◆ ARTICLE

——

# Unused points and options



## DutifulDaughter (Mar 7, 2017)

Hello,
My parents are club members and have a significant number of points per year with DRI (they've paid off their timeshare, if that makes a difference).  However, my dad just had a stroke.  They will not travel this year and I understand that they can't roll points over until such time as they might be able to use them.  I've searched the forums but can't find a thread to help us decide next steps.  
We are trying to decide if the time share is worth selling all at once, or if it's worth more if we sell each year's points?  How much hassle it is to do one over the other?  Or if anyone else has faced this sort of dilemma and worked a viable system so that they don't feel like they are paying for vacations they can't take.  Also, my dad has left a significant business debt so I'd like to try for the option that gives my mom the most long term value.  
Any help or even links to threads, if you're rolling your eyes at my poor searching skills, would be welcome. 
 Thank you in advance.


----------



## RLS50 (Mar 7, 2017)

Can you explain further?   You mentioned a timeshare and points?   Did your parents have a deeded week linked / converted to DRI Points?  Or just points?

If there is a deeded timeshare somewhere in their portfolio that may or may not have some marginal value depending on the location and the season.

But unfortunately the DRI points have no resale value in my opinion.  I have no doubts your parents spent a lot of money on them but DRI points might be the least valuable of all the various points systems out there. Even trying to give them away can be a challenge.

You can probably pay DRI $250 to take all the points back and that info is in the thread above.  That might be your cheapest option to unload your parents of the annual MF burden.

Unless you want to keep them and use them for your own family.

——

◆ DATA SEGMENT

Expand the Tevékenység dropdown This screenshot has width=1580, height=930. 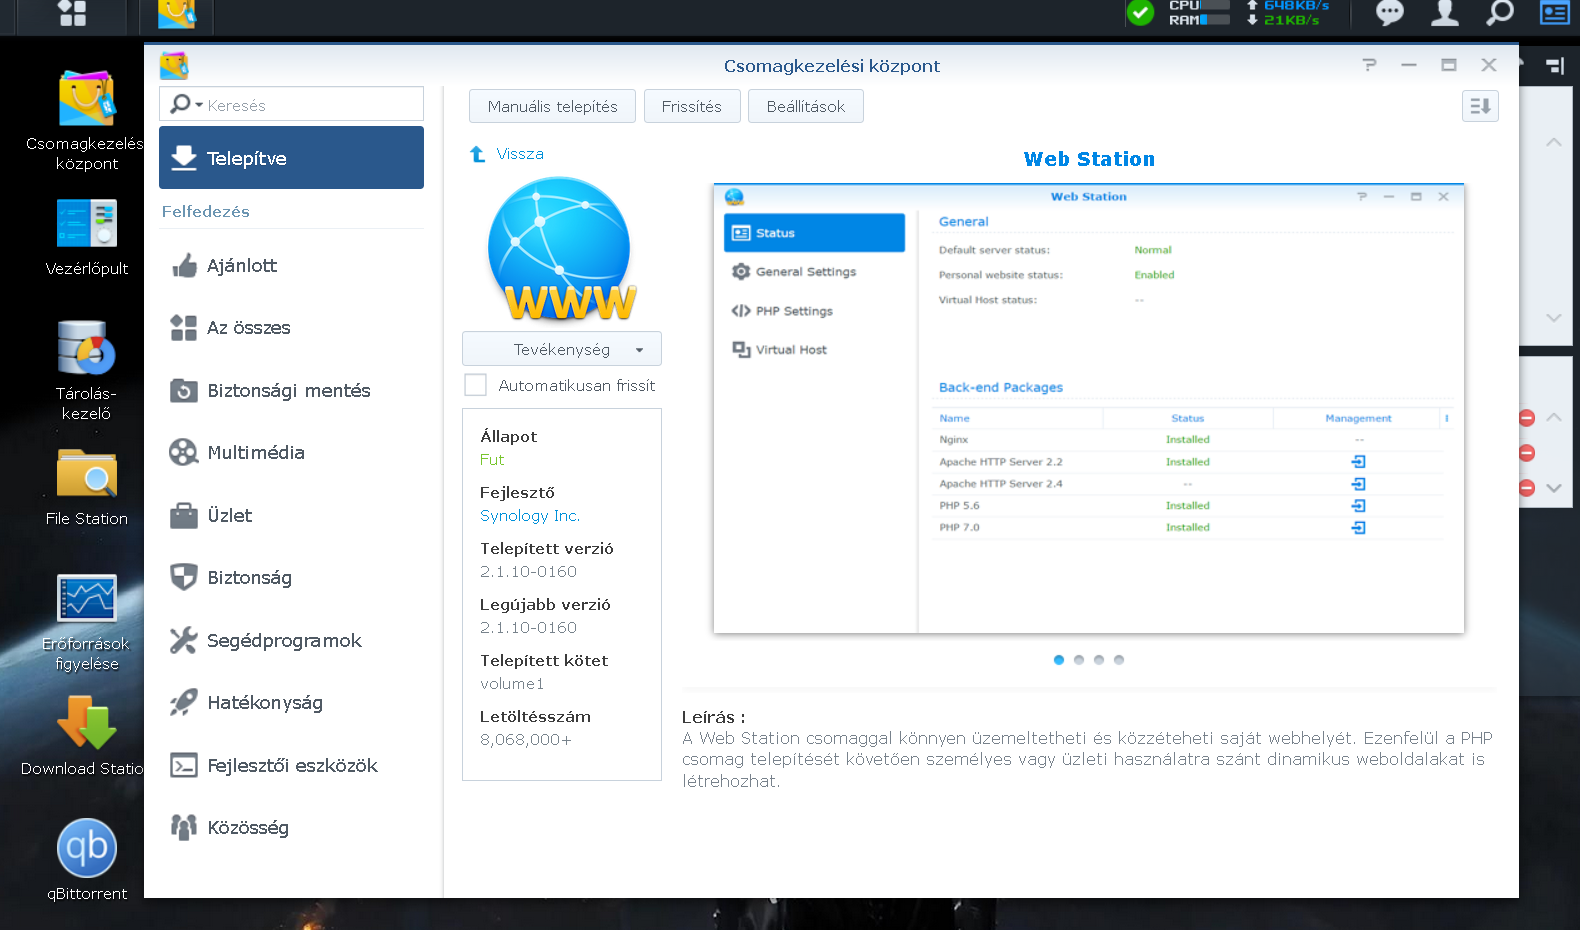click(561, 349)
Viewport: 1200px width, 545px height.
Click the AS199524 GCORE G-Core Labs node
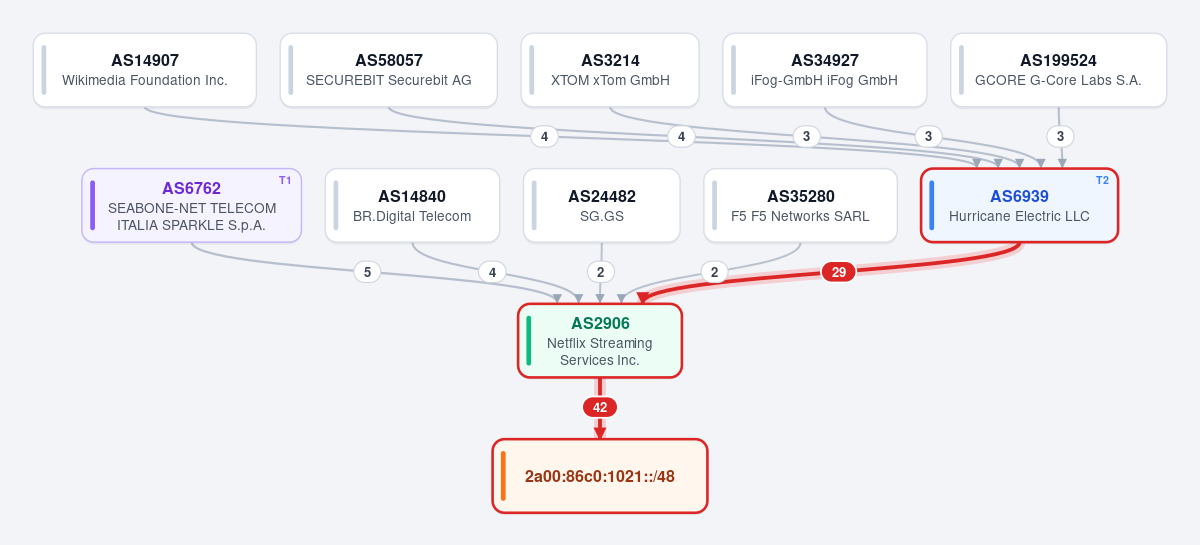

——

◆ WHAT TO DO
1. According to the forum thread, how much might it cost to have DRI take all the points back?
2. Say whether each statement agrees with the forum thread, and quote the deciding words for each.
(a) The parents have paid off their timeshare.
(b) The reply holds that DRI points keep good resale value.
(c) The parents will travel this year.
3. Summarize the forum thread in two sentences.

◆ TASK RESULTS
1. Probably $250, paid to DRI.

2.
(a) Yes: "they've paid off their timeshare"
(b) No: "the DRI points have no resale value in my opinion"
(c) No: "They will not travel this year"

3. After a father's stroke, a family member asks whether the parents' DRI timeshare points are worth more sold all at once or year by year, since the parents will not travel this year and cannot roll the points over. A reply says DRI points have no resale value and suggests paying DRI about $250 to take them back to end the annual MF burden, unless the family keeps them for its own use.